2A. Wan’Dale Robinson was the 8th WR selected in the 2022 NFL Draft (Round 2).

2B. He’s currently being drafted as the WR79 on ESPN – three full rounds later than any rookie WR drafted ahead of him in April

2C. Robinson was the No. 1 all-purpose running back coming out of high school in 2019. Last year – just his first year playing the WR position full-time – Rodibson recorded a 45% YMS, averaging 3.64 yards per team pass attempt. No other Power-5 WR from the 2022 class has ever eclipsed either mark.

2D. Per Peter King, Robinson has been “the star of Giants training camp”.

3A. Sterling Shepard has hit 17.0 fantasy points in 5 of his last 5 healthy games with Daniel Jones active (averaging 23.1 FPG).

3B. Over his last 11 healthy games with Jones active, he averages 9.1 targets (~WR9) and 17.4 FPG (~WR11).

3C. Last week, Giants beat writer Dan Duggan predicted Shepard would lead the team in receptions.

3D. He’s currently going undrafted in every format.

New York Jets

1A. I’m very confident Elijah Moore is good at football.

1B. Over his final seven weeks prior to injury, Moore ranked top-3 among all WRs in fantasy points scored. Keep in mind, the Jets played four different QBs over that stretch – Zach Wilson, Mike White, Josh Johnson, and Joe Flacco – and Moore caught a touchdown from each of them.

1C. Moore’s college numbers are even more impressive.

1D. But I’m not at all confident Zach Wilson is good at football.

1E. Last season Zach Wilson returned the following numbers: -0.148 EPA per play, -9.6 completion percentage over expectation, 28.3 QBR, and 3.87 ANY/A.

1F. Among 250-qualifying QB seasons since 2012, those numbers ranked: 2nd-worst, worst, 4th-worst, and 4th-worst.

1G. To emphasize this point, only 2018 Josh Rosen was worse on an EPA per play basis. No QB was more inaccurate (after adjusting for difficulty of throw). And by QBR or ANY/A, the only seasons worse than Wilson’s belong to: Josh Rosen (2018), DeShone Kizer (2017), Blake Bortles (2014), or Mark Sanchez (2012).

1H. Yikes.

2A. Last season Elijah Moore averaged 29.6 FPG in games with Joe Flacco (~WR1), 27.4 FPG in games with Josh Johnson (~WR1), 12.2 FPG in games with Mike White (~WR33), and 7.4 FPG in games with Zach Wilson (~WR79).

2B. You might want to double-check my math, but I’m pretty sure the difference between Zach Wilson starting all year vs. Joe Flacco starting all year is worth somewhere around 700 fantasy points to Elijah Moore

3A. Since 2000, no RB has recorded 1,400 or more rushing yards, 20 or more rushing TDs, and 20 or more receptions in back-to-back seasons besides Breece Hall.
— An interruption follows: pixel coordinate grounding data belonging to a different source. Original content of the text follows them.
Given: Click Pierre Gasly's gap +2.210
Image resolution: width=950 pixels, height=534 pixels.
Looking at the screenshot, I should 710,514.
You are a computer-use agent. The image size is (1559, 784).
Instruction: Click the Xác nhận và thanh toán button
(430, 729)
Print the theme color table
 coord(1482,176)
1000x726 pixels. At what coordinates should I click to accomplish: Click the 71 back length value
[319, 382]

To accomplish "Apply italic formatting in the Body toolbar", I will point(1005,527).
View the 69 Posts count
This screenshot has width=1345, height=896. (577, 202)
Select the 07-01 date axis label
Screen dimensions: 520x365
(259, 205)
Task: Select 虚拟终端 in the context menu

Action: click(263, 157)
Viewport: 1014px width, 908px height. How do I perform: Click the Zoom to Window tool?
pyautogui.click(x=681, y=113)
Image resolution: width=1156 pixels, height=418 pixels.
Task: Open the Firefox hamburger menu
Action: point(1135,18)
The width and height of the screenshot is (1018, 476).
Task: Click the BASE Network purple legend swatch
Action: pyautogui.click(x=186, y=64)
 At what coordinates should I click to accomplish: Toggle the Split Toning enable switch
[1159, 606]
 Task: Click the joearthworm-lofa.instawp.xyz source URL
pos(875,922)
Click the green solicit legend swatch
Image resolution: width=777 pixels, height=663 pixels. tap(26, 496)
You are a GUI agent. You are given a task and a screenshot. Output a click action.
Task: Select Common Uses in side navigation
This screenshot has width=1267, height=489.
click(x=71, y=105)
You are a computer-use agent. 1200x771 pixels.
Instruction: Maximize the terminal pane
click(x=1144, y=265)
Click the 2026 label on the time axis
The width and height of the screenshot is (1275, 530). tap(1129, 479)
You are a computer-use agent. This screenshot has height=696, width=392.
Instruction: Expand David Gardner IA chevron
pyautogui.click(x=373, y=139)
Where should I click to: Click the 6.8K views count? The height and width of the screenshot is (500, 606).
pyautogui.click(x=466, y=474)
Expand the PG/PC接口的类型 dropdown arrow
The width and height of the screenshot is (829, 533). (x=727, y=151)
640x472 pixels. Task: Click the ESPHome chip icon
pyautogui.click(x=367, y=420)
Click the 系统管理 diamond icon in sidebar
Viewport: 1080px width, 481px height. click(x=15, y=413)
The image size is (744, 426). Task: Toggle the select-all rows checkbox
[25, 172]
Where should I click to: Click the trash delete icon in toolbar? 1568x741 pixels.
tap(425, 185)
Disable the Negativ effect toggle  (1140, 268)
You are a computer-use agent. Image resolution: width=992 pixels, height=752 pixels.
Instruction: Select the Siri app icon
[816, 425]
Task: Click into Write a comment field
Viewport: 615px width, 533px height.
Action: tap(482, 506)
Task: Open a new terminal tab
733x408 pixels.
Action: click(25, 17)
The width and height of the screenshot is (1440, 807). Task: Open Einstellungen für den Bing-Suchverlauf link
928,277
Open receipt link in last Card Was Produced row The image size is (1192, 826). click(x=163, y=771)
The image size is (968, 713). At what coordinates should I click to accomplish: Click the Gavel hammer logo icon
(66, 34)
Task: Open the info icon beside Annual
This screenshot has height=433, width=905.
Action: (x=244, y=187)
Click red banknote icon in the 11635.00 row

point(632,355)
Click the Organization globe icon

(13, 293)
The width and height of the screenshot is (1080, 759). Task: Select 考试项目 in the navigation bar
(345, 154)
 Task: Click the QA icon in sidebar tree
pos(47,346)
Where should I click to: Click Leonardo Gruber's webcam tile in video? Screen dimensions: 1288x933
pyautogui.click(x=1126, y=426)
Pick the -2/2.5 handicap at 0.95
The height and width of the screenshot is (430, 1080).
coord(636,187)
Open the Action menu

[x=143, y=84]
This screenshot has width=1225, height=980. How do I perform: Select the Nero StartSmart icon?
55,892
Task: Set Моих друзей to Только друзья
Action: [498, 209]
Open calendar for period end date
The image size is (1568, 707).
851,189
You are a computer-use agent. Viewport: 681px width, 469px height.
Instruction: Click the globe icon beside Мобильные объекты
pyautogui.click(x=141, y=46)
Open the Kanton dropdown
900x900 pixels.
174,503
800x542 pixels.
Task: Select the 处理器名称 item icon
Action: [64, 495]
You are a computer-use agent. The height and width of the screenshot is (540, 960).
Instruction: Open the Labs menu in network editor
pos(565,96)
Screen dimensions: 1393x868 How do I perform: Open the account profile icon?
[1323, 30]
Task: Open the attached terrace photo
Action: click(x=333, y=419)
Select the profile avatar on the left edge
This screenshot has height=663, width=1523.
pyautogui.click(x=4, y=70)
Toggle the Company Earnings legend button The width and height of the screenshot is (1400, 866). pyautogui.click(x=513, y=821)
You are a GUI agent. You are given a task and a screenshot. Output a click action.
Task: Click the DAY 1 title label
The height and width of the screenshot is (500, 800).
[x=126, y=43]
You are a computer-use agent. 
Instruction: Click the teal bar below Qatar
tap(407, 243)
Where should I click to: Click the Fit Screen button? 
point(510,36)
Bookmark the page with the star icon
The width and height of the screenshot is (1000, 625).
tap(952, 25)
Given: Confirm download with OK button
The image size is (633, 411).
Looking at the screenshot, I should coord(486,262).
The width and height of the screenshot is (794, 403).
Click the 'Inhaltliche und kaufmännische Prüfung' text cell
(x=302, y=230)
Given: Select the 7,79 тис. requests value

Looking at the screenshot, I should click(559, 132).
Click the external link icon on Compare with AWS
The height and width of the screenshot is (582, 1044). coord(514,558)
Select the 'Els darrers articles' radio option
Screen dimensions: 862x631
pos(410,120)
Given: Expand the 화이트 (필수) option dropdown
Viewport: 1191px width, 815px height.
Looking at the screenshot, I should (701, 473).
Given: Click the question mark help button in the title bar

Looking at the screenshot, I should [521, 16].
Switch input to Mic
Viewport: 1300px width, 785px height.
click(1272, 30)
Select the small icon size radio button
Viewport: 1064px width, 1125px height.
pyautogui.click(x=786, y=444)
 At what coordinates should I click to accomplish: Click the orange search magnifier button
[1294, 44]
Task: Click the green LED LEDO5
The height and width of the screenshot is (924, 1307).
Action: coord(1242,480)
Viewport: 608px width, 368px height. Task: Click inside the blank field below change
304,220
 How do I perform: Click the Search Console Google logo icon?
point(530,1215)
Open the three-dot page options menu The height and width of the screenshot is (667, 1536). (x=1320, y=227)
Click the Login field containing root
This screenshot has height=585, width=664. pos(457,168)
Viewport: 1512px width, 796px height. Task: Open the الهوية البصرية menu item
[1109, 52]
3B. According to my Production Model, Hall ranks 9th-best of any RB to come out since at least 2014.

3C. According to my Athleticism Model, Hall had the 5th-best Combine of any RB over the last five NFL Combines. Only Saquon Barkley, A.J. Dillon, Christian McCaffrey, and Jonathan Taylor fared better.

Philadelphia Eagles

1A. In his rookie season, Jalen Hurts averaged 24.8 fantasy points per four quarters or 25.9 FPG in games started and finished. Either number would have ranked top-10 all-time.

1B. Last season, Hurts ranked as the overall QB1 prior to a Week 12 ankle injury.

1C. Hurts currently ranks as just the ADP QB8 on NFL.com and Yahoo!.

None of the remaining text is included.